South Sudan’s Vice President for Service Cluster Hussein Adelbagi Akol on Monday said that the transitional government is willing to support the hitherto weak Anti-Corruption Commission in it’s efforts to curb corruption in the country.
“We support the autonomy of this body to carry out its activities without interference, and investigate cases of corruption in view to protect public properties, combat administrative malpractice in public institutions,” Akol told journalists at Palm Africa Hotel in Juba.
He was speaking on the sidelines of the workshop on the review of the Southern Sudan Anti-Corruption Commission Act 2009.
The anti-corruption czar is charged with duty of holding constitutional post-holders and senior public officers accountable in regards to their performance.
Jonas Huus Ervik, the Second Secretary for Political and Economic Affairs for the Norwegian Embassy, said that corruption if unchecked creates public distrust for institutions and also scares investors away.
“Corruption has blight on society not just through the direct effects that public resources are misused instead of benefiting its rightful owners the citizens,” said Huus.
He added that corruption is among the major drivers of conflict.
Huus cautioned that the fight against corruption requires commitment from government and society, a strong legal framework and resource
“Violations must be prosecuted and those who are able to stand up to corruption must be protected and rewarded,” said Huus.
Ngor Kolong, the Chairperson for Anti-Corruption Commission, said the review process provides opportunity to upgrade the Anti-Corruption Commission Act, 2009 to meet international standard.
“Anti-Corruption Commission, 2009 Act is not at par with international standard like the United Nation Convention Against Corruption, we need to embody that convention into our law,” said Kolong.

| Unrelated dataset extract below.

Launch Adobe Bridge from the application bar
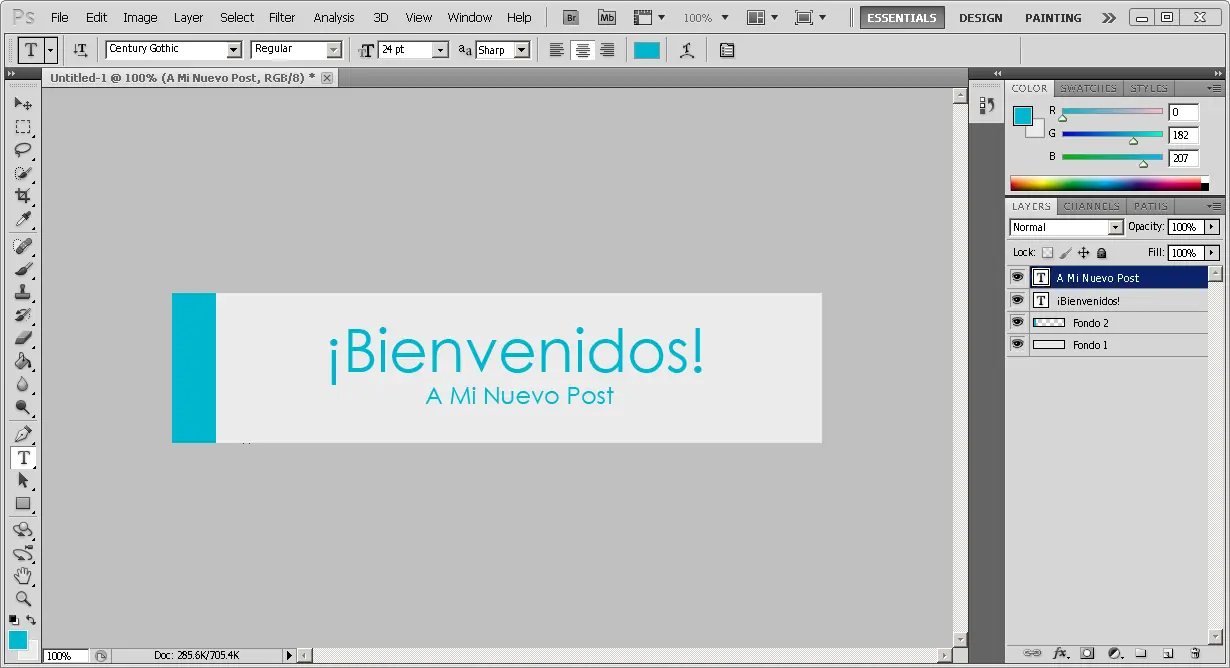This screenshot has width=1230, height=668. [x=570, y=17]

Gichira Kibara, the Chairperson for National Constitution Amendment Committee (NCAC), said that the anti-corruption law will be aligned to its equivalent legislation in the region.

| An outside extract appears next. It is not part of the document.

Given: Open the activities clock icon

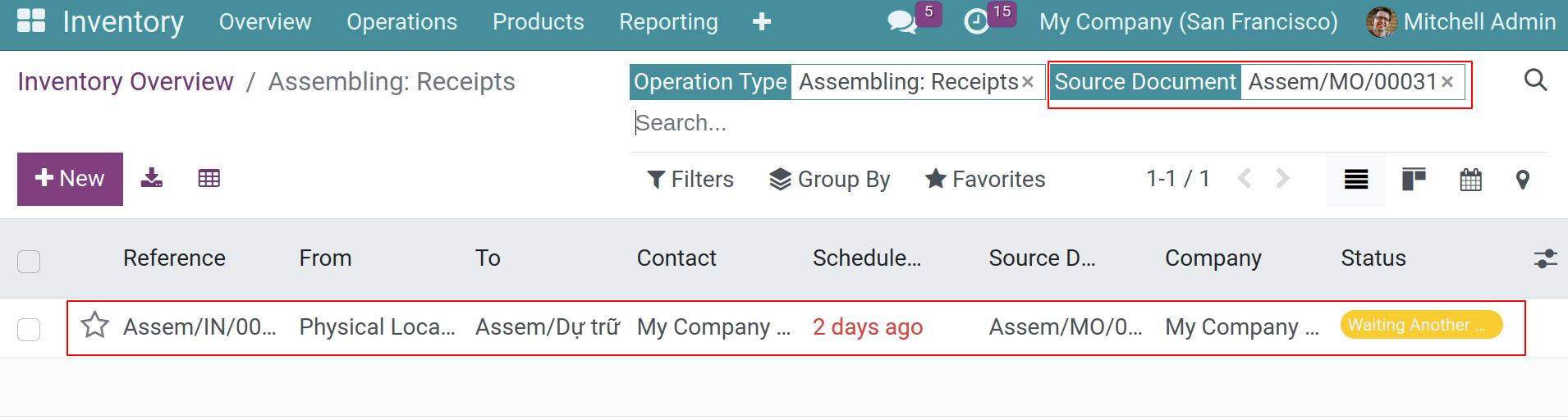Looking at the screenshot, I should tap(976, 22).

“The aim at the end of the day is to have the best possible anti-corruption law in South Sudan, the standards for a good law are well-established both within the region and internationally, and also the (peace) agreement has established some of the pillars of a good law,” said Kibara.
According to transparency international corruption perception index, South Sudan ranks bottom of the most corrupt countries in the world.